Count the lines in the records below that contain the string "dimensions", matching case exactly, and give only the number.

○ ○ ○ ○ ○ ○ ○

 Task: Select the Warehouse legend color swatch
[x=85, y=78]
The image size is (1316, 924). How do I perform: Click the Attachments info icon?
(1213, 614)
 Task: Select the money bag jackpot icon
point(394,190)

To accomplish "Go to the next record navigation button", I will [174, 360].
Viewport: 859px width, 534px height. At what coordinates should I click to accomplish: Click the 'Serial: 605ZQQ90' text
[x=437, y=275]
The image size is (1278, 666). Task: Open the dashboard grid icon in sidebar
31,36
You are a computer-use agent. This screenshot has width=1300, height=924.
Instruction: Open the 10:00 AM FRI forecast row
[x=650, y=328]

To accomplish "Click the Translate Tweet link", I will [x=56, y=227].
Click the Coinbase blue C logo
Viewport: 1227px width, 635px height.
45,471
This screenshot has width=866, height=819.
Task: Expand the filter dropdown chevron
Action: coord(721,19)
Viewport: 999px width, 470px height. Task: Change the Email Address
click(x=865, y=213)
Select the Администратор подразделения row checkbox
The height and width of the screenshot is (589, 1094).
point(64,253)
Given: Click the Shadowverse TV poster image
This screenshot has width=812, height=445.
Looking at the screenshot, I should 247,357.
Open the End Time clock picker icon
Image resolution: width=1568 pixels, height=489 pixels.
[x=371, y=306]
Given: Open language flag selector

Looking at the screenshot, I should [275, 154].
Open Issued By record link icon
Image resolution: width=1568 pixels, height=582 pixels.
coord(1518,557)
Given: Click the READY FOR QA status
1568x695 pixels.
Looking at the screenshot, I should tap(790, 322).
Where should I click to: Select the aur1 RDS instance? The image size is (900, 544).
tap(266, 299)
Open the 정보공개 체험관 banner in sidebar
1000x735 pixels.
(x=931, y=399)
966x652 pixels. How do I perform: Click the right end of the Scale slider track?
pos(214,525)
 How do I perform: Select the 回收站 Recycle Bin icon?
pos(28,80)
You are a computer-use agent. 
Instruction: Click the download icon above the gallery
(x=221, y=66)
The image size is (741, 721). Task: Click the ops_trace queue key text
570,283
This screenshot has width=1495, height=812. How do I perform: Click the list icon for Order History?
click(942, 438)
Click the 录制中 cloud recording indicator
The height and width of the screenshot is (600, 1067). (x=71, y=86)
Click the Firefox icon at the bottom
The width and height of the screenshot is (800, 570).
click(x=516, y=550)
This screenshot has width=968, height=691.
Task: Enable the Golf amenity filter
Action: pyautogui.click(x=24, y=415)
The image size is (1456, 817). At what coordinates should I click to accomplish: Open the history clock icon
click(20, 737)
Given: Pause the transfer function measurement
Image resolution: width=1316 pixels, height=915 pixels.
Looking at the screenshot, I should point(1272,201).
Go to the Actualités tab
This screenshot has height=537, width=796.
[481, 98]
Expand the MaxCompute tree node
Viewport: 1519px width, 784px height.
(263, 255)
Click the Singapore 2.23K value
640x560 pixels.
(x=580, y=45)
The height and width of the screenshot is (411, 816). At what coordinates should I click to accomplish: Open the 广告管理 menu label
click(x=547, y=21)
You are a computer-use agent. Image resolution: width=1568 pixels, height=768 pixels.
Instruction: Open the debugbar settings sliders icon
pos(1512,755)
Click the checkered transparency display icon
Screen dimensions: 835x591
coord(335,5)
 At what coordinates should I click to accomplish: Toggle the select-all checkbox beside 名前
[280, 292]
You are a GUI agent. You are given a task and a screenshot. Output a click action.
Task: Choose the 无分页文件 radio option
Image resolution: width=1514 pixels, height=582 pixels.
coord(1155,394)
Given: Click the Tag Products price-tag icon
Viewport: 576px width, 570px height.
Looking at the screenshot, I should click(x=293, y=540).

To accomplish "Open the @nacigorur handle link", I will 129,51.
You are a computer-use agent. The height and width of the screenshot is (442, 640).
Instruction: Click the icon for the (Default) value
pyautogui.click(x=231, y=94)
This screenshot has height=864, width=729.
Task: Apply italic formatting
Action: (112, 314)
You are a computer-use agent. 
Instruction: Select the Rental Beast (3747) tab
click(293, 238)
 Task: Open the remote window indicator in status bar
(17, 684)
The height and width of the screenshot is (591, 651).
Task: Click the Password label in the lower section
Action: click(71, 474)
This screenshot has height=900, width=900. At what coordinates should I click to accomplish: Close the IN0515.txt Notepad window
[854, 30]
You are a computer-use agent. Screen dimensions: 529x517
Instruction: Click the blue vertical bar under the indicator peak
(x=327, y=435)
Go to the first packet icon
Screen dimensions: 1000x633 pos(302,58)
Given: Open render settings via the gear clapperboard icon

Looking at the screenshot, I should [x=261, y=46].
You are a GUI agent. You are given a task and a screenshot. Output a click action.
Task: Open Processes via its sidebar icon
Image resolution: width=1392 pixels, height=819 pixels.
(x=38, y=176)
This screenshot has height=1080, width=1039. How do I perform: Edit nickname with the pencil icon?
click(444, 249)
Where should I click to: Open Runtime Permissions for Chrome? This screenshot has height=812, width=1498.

○ ○ ○ ○ ○ ○ ○

### ANSWER TO THE PROBLEM:
3